Distinction between adenofibroma and adenosarcoma in the ovary and other extra-genital sites can be more difficult, due to the exuberant stromal component that may accompany some of the epithelial neoplasms in these sites. To compound this problem, adenosarcoma may occasionally develop as a mural nodule in otherwise conventional serous or endometrioid cystadenoma. [49] Problems most often arise when the adenosarcoma exhibits predominantly fibromatous stromal overgrowth, inconspicuous periglandular cuffs or few, abortive intraglandular projections. To circumvent these problems, all cases with any ambiguous histologic features falling within the endometrioid adenofibroma-adenosarcoma spectrum should be thoroughly sampled when encountered in an extra-genital site. If the problematic lesion still defies classification after thorough sectioning, consultation should be obtained.

Endometrial Polyp vs Adenosarcoma
Endometrial polyps may contain atypical stromal cells with cytologic features similar to the atypical stromal cells observed in the vulva, vagina and cervix. [48] However, the characteristic intra-glandular polypoid projections and periglandular stromal cuffs of adenosarcoma are not present in benign polyps. Large endometrial polyps may harbor increased stromal mitotic figures (up to 5 MF/10 HPF), but these polyps do not have significant stromal atypia nor do they have a marked increase in stromal cellularity. Such polyps are distinguished from adenofibromas on the basis of the characteristic papillary or intraglandular polypoid projections in adenofibroma. [19]

Polypoid Adenomyoma/Atypical Polypoid Adenomyoma vs Adenosarcoma
Polypoid adenomyomas or adenomyofibromas (PA) are circumscribed aggregates of fibromuscular tissue containing small, architecturally simple glands without branching or budding. [18, 47] The constituent cells are cytologically bland. Morules may be present but they are usually not prominent and endometrial stroma may be present. They uncommonly present as an exophytic or endophytic polypoid growth and are thought to represent endometrial polyps or submucosal leiomyomas until they are examined histologically. These lesions are benign. They usually do not pose a significant diagnostic problem unless they feature an especially prominent fibromyomatous stroma or foci of alternate stromal differentiation.

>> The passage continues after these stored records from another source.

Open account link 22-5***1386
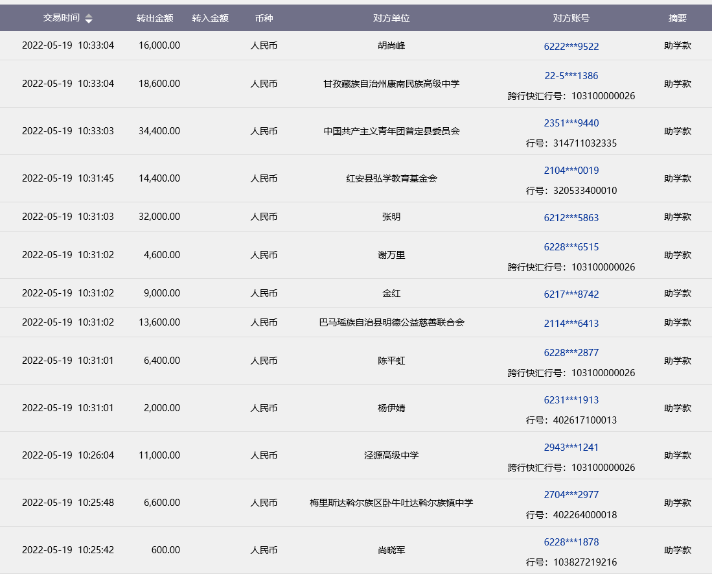The height and width of the screenshot is (574, 712). (x=571, y=76)
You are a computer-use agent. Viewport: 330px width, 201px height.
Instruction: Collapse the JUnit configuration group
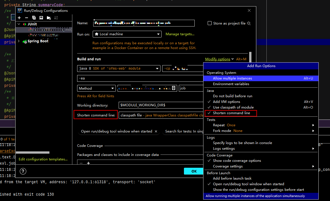click(19, 24)
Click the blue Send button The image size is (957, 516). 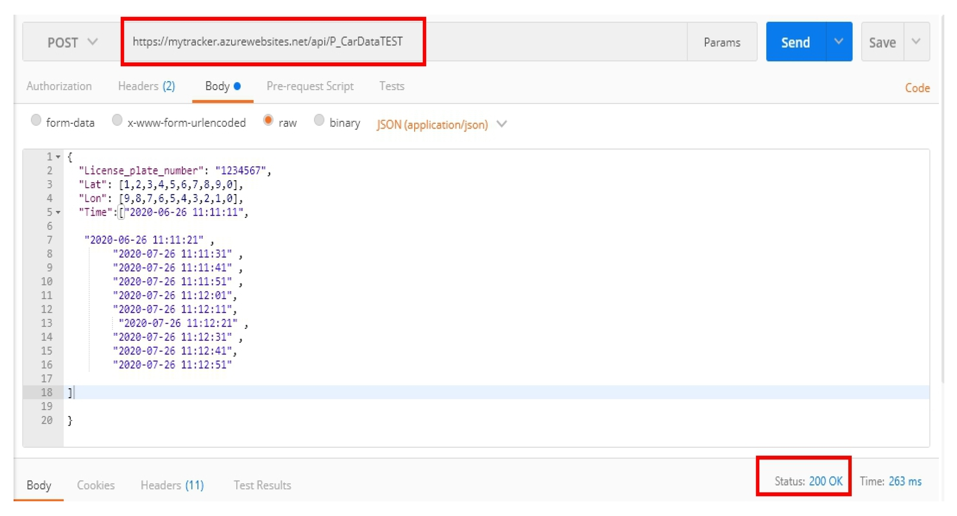(795, 42)
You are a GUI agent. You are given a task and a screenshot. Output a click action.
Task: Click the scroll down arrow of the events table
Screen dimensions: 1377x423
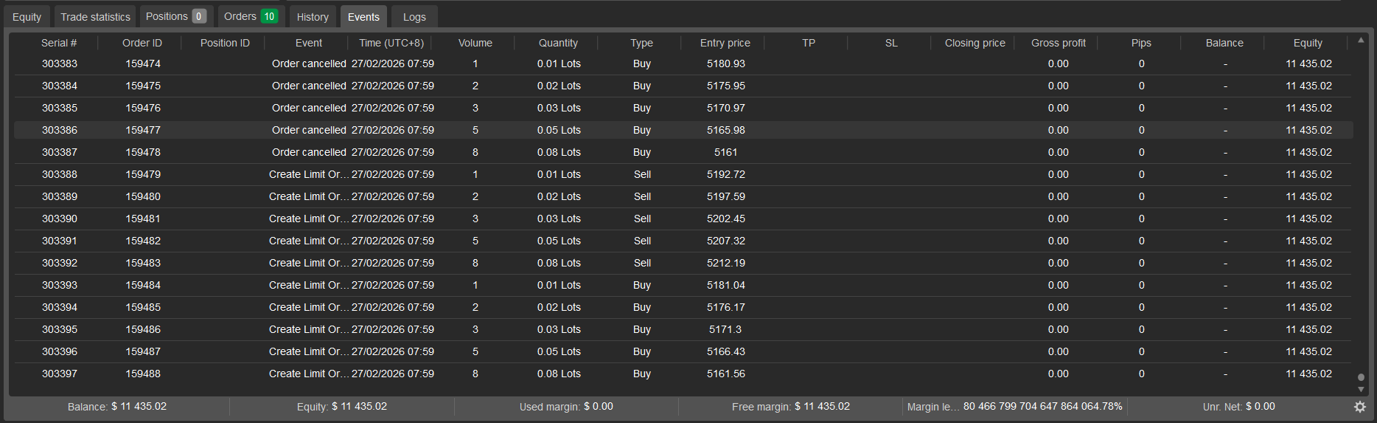pos(1361,389)
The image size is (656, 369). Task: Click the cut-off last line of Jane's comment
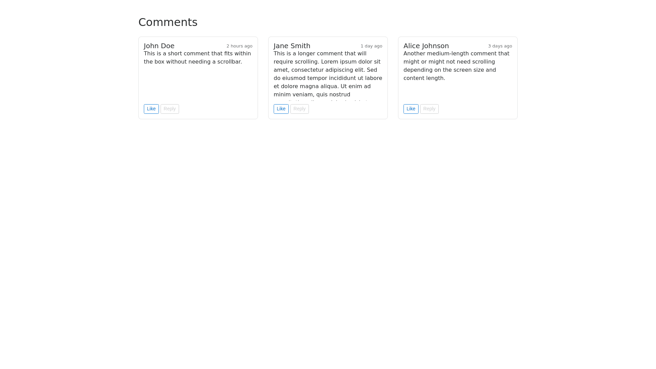321,102
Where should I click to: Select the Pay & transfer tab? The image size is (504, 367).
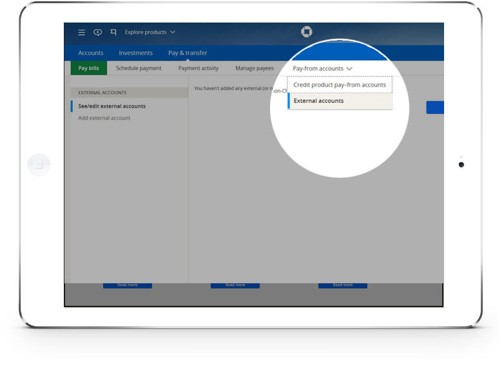pos(188,53)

Atypical polypoid adenomyomas or adenomyofibromas (APA)  are characterized by a localized, polypoid endometrial proliferation with features of complex atypical hyperplasia set in a stroma composed of smooth muscle or more commonly, smooth muscle and fibrous tissue. [30, 32, 54] Trichrome stain often confirms the impression of a mixture of spindled smooth muscle cells and collagen. In most cases, stromal mitotic figures do not exceed 2 MF/10 HPF; occasionally, focal increased stromal mitotic figures (3 to 5 MF/ 10 HPF) may be present, raising the differential diagnosis of adenosarcoma. [30] The problem may be compounded by foci of squamous epithelial differentiation, which are present in most cases. Unlike uterine adenosarcoma, most PA and APA occur in premenopausal or perimenopausal women. Many of the patients are nulliparous and a clinical history of infertility is not uncommon. Although tumors in the adenofibroma-adenosarcoma spectrum may feature stromal smooth muscle, the stroma elsewhere is usually also either highly cellular and resembles endometrial stroma or paucicellular and populated by spindled fibroblastic cells with abundant collagen. Rarely, we have encountered adenosarcomas with a predominant low-grade smooth muscle stroma, but even in these tumors, areas of classic periglandular stromal condensation and intraluminal polypoid projections are seen.

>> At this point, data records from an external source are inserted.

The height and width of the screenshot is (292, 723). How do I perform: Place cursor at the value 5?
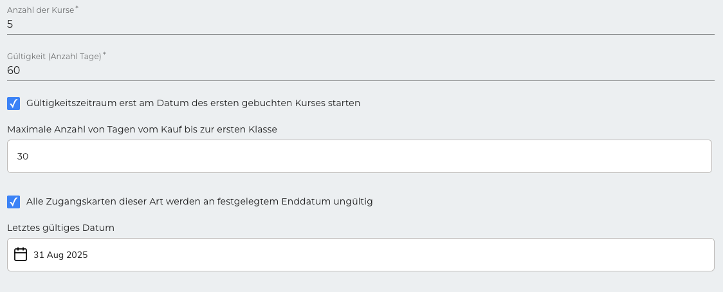coord(10,24)
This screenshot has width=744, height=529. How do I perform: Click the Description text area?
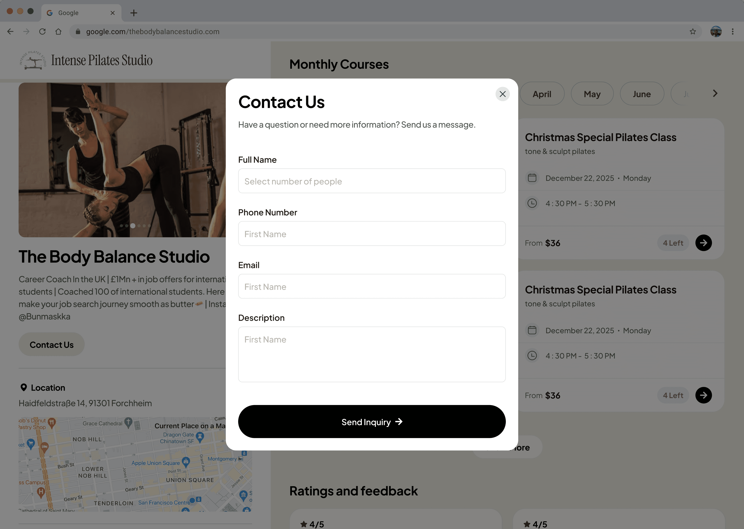coord(372,354)
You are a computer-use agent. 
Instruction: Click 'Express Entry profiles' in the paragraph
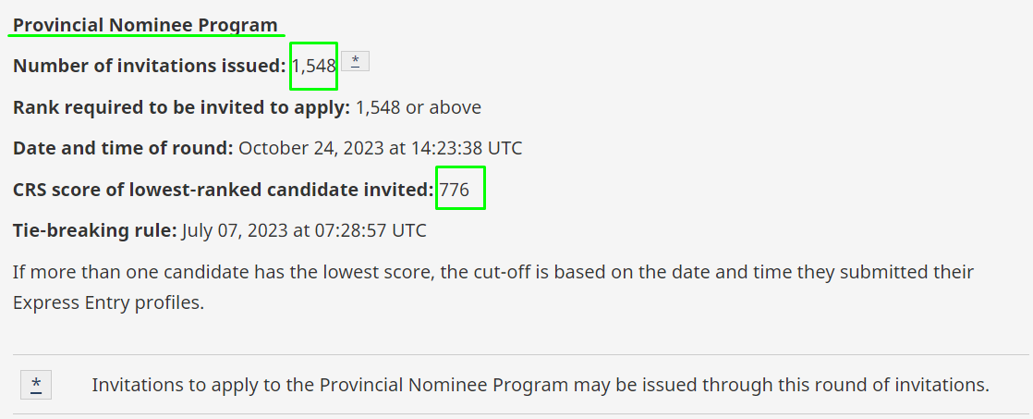(x=106, y=302)
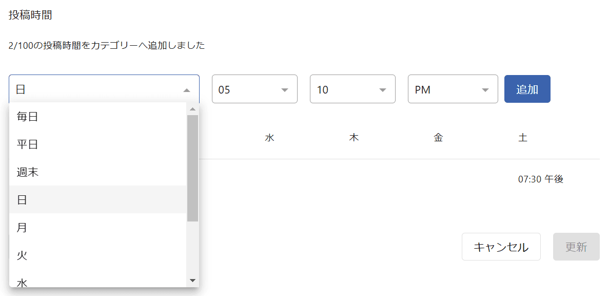The height and width of the screenshot is (296, 608).
Task: Open the hour dropdown showing 05
Action: (x=255, y=89)

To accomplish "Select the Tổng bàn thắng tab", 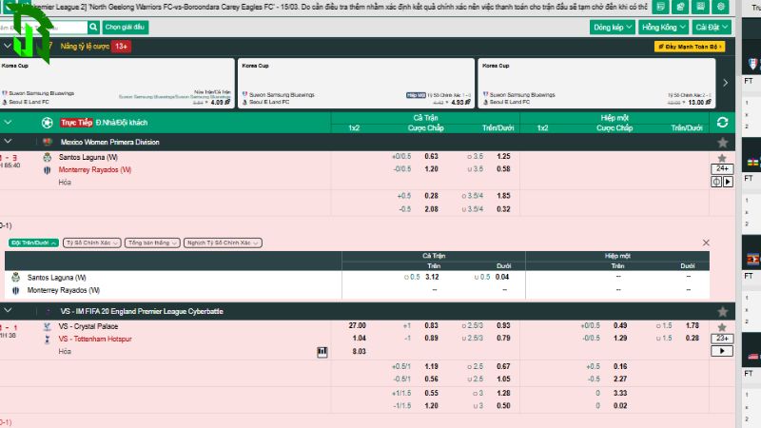I will (x=152, y=243).
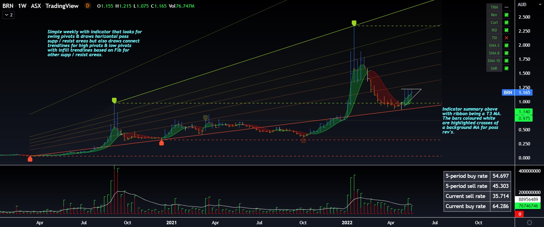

Polypoid Endometriosis vs Adenosarcoma
Polypoid endometriosis is a rare manifestation of endometriosis that may simulate a neoplasm on clinical, intraoperative, or pathologic assessment. [37] Some cases may be attributable to exogenous hormones or hyperestrinism and, like conventional endometriosis, some may represent a premalignant or neoplastic process. Unlike conventional endometriosis, polypoid endometriosis affects a slightly older age group with 60% of cases occurring in women >50 years of age. Clinical follow up in the largest series of cases reported to date indicates a benign course, although follow up is limited in that only seven of the reported patients had >5 years follow up and only four had > 7 years. [37]

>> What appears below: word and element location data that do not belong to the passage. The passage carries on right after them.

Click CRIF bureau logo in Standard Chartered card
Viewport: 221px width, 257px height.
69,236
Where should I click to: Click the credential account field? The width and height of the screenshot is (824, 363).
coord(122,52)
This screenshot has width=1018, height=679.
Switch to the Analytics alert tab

Like adenosarcoma, polypoid endometriosis often features various types of epithelial metaplasia (tubal, mucinous, squamous, papillary syncytial metaplasia), but unlike adenosarcoma, it usually does not exhibit the characteristic stromal cellularity or stromal atypia of adenosarcoma. Some cases may feature intraglandular stromal papillae and focal periglandular stromal hypercellularity and the point at which these lesions cease to be polypoid endometriosis and warrant classification as adenosarcoma is not always easy to define. [37] Because of this potential for histologic overlap, the distinction between these two processes can be very difficult on frozen section as well as on permanent sections in some cases. [3, 21, 24] Given the diagnostic difficulties and the limited data concerning the clinical behavior of polypoid endometriosis, the possibility of adenosarcoma should be mentioned during intraoperative consultation on any endometriotic lesion presenting as an unusual mass-like process. Whenever possible, complete conservative excision is probably warranted. In problematic cases, examination of multiple sections and consultation should be performed.

Conventional endometriosis can give rise to a number of malignant processes. Ovarian clear cell carcinoma and endometrioid adenocarcinoma are the most notable examples of tumors arising in association with endometriosis in the ovary. In extragenital sites, adenosarcoma and endometrial stromal sarcoma are also prominent. [43, 44, 52] A significant proportion of extragenital adenosarcomas that have been reported in the literature are diagnosed only after repeated biopsies and/or multiple clinical recurrences of endometriosis. While it is likely that some of these cases are histologically non-informative and possibly responsible for the historic designation of "aggressive endometriosis", it is also possible that at least some cases may contain more diagnostic foci that can only be identified when extensively sampled. Adenosarcoma should be given strong consideration in the differential diagnosis of any new pelvic or abdominal mass in a patient with a history of endometriosis and such masses should be subjected to extensive sectioning and histologic evaluation.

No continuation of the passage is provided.